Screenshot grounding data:
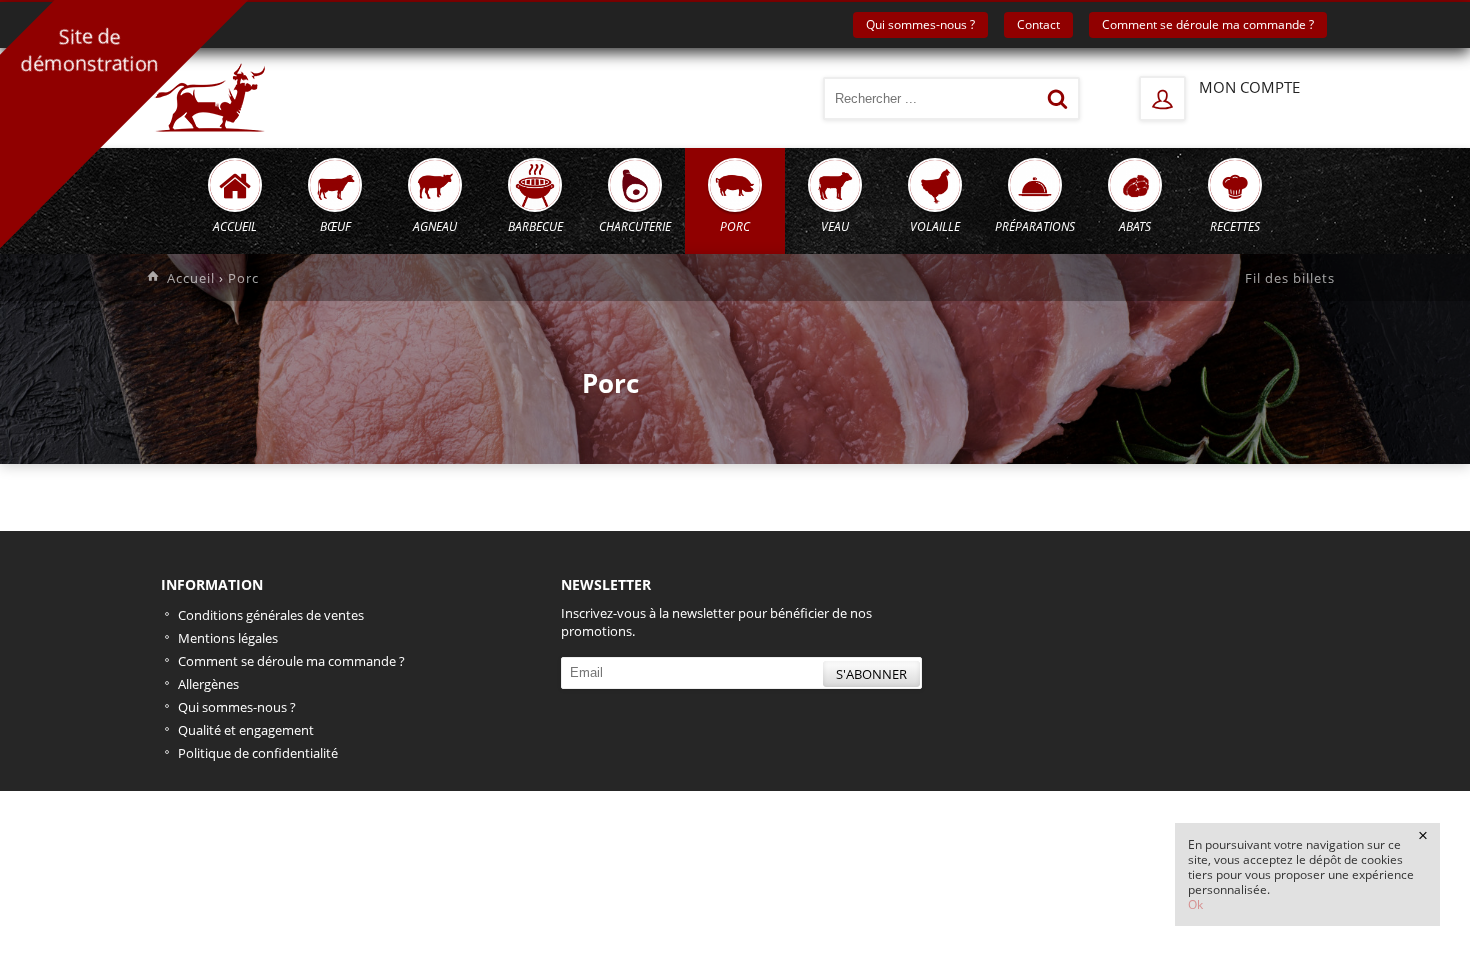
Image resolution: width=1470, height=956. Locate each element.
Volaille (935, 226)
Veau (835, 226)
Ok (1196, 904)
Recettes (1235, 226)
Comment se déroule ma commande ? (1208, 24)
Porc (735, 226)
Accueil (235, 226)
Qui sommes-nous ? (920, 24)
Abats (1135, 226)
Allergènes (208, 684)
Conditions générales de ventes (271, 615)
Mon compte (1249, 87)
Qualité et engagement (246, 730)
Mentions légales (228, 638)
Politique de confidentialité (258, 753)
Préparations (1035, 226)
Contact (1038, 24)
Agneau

**TASK TO COMPLETE:** All that is needed is the line containing "Porc (735, 226)" and each line after it to the end of the data above, set down exactly.

**SOLUTION FOR THIS EXERCISE:**
Porc (735, 226)
Accueil (235, 226)
Qui sommes-nous ? (920, 24)
Abats (1135, 226)
Allergènes (208, 684)
Conditions générales de ventes (271, 615)
Mon compte (1249, 87)
Qualité et engagement (246, 730)
Mentions légales (228, 638)
Politique de confidentialité (258, 753)
Préparations (1035, 226)
Contact (1038, 24)
Agneau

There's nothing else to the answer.